The Employment Appeal Tribunal however, upheld the claimant's appeal, finding that in constructing the comparison pool as outlined above, the Employment Tribunal had redefined the claimant's complaint; the PCP complained of was that the claimant was required to guarantee her availability to work late on a Thursday, not that she was being asked to work late. The male comparators within the pool were not required to guarantee their availability and so were in a significantly different situation to the claimant. The Tribunal's decision was therefore set aside and the case remitted.
When dealing with allegations of indirect discrimination, it is therefore important to clearly ascertain the precise nature of the PCP being complained of and to ensure that the comparison pool clearly relates to the same, so as to accurately assess the potential discriminatory impact of the PCP.
Overturning a decision of the EAT – protection from detriment in strike action
The Trade Union and Labour Relations (Consolidation) Act 1992 (TULRCA) protects employees against detriment on grounds of trade union membership and activities, but no express protection short of dismissal for workers taking part in industrial action. In the case of Mercer v Alternative Future Group Ltd (reported in our June 2021 bulletin) the Employment Appeal Tribunal considered that section 146 TULRCA should be read as including protection against detriment for preparing or taking part in strike action, to ensure compliance with Article 11 of the European Convention of Human Rights (ECHR).
However, the Court of Appeal has recently reviewed and overturned this decision, restoring the position that section 146 does not cover detriment on the grounds of taking strike action.
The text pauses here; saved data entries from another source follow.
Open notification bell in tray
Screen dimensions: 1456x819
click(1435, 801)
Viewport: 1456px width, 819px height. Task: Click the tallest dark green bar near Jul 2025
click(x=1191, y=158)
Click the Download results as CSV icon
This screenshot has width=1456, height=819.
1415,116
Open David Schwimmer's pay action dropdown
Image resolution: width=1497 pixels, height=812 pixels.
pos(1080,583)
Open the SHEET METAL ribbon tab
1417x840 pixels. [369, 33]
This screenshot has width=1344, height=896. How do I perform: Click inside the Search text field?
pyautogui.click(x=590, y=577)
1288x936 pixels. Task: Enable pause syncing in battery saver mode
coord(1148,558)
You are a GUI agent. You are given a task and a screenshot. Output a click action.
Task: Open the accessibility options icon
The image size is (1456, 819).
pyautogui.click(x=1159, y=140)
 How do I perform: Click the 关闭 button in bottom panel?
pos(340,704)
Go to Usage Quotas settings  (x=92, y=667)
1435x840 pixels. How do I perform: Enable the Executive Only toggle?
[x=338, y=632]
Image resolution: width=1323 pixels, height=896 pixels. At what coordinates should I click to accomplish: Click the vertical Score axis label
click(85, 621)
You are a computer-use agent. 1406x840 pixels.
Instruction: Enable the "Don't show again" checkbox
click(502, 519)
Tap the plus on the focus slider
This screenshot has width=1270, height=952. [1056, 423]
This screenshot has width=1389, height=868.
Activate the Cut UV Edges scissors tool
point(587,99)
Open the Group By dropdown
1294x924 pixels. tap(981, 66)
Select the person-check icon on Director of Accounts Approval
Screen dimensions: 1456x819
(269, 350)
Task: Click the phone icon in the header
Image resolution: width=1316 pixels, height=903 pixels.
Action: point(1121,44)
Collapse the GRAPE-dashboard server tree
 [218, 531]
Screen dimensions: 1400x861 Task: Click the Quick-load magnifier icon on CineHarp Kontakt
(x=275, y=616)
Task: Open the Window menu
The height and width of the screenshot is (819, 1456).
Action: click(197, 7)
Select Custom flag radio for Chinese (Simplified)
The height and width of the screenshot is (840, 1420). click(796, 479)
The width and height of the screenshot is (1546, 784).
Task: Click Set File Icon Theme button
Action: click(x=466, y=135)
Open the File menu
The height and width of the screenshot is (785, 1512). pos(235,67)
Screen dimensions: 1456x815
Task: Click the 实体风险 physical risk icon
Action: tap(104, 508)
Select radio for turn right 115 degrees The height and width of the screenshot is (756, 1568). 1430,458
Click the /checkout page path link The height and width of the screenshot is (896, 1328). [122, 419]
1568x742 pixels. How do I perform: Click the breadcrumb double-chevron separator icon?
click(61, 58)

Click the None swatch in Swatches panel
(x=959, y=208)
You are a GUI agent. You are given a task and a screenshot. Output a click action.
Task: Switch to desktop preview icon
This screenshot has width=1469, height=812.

Whilst the Court of Appeal agreed that TULRCA's failure to provide proper protection against steps short of dismissal was a breach of Article 11 ECHR, it considered that to read section 146 as suggested by the EAT would result in impermissible judicial legislation – this was an issue to be addressed by Parliament and not the courts.
It remains to be seen if there will be a subsequent amendment to legislation as a result of this decision, but in the meantime, the judgment will provide some relief to employers facing strike action. However, employers should carefully consider the steps they take in such situations, particularly given the likely direction of travel and that the protection afforded by TULCRA having been determined to be unsatisfactory at each stage of the judicial process to date.